# [TASK DESCRIPTION]
Below are some records. Return exactly the lines from the one containing "[Share] (338, 193)" through the one containing "Latest Sofa Set (532, 2018)", both included, and only those.
════════════════
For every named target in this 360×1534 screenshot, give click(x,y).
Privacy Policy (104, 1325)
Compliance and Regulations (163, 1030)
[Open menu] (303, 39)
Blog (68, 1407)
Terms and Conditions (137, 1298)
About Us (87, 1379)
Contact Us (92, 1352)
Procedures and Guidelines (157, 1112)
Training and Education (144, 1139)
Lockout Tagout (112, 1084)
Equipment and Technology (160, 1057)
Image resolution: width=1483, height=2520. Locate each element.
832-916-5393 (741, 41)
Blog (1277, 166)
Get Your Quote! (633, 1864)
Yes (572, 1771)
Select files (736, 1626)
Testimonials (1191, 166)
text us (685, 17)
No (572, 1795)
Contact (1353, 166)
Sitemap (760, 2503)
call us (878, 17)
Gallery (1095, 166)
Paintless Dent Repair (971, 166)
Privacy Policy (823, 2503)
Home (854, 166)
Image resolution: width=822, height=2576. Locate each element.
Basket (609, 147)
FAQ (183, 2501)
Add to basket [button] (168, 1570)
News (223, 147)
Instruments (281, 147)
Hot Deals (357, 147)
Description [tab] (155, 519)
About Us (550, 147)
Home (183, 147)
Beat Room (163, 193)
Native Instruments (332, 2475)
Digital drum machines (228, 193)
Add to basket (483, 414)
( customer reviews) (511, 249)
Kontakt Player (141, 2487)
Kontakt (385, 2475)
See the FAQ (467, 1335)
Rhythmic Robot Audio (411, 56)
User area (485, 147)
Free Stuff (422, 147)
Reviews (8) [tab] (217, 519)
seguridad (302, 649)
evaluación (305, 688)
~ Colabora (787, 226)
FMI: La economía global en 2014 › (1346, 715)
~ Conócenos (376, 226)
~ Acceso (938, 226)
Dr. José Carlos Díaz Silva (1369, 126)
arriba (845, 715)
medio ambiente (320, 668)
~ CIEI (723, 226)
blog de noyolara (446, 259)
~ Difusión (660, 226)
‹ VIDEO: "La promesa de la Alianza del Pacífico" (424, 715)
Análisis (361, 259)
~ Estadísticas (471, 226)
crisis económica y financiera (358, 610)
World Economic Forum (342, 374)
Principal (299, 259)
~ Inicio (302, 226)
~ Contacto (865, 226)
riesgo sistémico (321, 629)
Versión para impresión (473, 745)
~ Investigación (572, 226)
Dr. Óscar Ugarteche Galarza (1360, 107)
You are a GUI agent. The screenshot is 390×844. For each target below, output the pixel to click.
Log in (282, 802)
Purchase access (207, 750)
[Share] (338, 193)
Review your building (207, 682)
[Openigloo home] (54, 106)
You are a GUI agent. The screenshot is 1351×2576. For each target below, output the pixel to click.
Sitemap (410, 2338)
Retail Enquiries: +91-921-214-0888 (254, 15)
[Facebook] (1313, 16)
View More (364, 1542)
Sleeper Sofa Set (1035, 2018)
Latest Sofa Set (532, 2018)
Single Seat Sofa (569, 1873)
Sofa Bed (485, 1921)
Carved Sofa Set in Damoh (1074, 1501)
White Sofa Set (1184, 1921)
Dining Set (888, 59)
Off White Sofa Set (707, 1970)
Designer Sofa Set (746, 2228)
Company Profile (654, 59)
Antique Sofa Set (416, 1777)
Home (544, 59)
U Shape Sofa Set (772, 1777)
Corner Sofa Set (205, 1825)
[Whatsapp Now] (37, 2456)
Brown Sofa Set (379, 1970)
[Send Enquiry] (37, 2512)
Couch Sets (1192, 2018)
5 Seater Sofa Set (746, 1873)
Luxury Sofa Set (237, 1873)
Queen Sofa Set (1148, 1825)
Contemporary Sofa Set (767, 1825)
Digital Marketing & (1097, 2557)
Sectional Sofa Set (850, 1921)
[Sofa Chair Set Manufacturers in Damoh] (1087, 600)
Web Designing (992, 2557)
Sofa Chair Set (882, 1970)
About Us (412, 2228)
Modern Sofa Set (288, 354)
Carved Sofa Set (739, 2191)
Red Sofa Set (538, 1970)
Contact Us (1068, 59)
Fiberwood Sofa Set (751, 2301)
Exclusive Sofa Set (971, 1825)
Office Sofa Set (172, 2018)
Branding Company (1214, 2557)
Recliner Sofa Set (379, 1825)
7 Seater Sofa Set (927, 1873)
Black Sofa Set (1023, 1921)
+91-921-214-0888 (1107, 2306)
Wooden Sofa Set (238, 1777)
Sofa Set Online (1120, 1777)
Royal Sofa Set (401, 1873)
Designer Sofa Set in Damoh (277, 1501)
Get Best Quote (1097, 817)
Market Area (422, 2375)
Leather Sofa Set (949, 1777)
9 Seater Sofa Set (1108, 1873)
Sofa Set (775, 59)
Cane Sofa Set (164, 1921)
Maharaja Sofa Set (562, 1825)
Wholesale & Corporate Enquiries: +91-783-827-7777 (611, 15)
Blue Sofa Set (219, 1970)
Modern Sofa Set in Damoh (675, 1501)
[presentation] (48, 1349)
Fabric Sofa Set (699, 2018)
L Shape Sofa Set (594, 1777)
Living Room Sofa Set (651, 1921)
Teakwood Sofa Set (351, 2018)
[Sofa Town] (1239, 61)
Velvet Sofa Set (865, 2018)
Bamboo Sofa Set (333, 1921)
════════════════
# [SOLUTION TO THIS PROBLEM]
[Share] (338, 193)
Review your building (207, 682)
[Openigloo home] (54, 106)
You are a GUI agent. The screenshot is 1351×2576. For each target below, output the pixel to click.
Sitemap (410, 2338)
Retail Enquiries: +91-921-214-0888 (254, 15)
[Facebook] (1313, 16)
View More (364, 1542)
Sleeper Sofa Set (1035, 2018)
Latest Sofa Set (532, 2018)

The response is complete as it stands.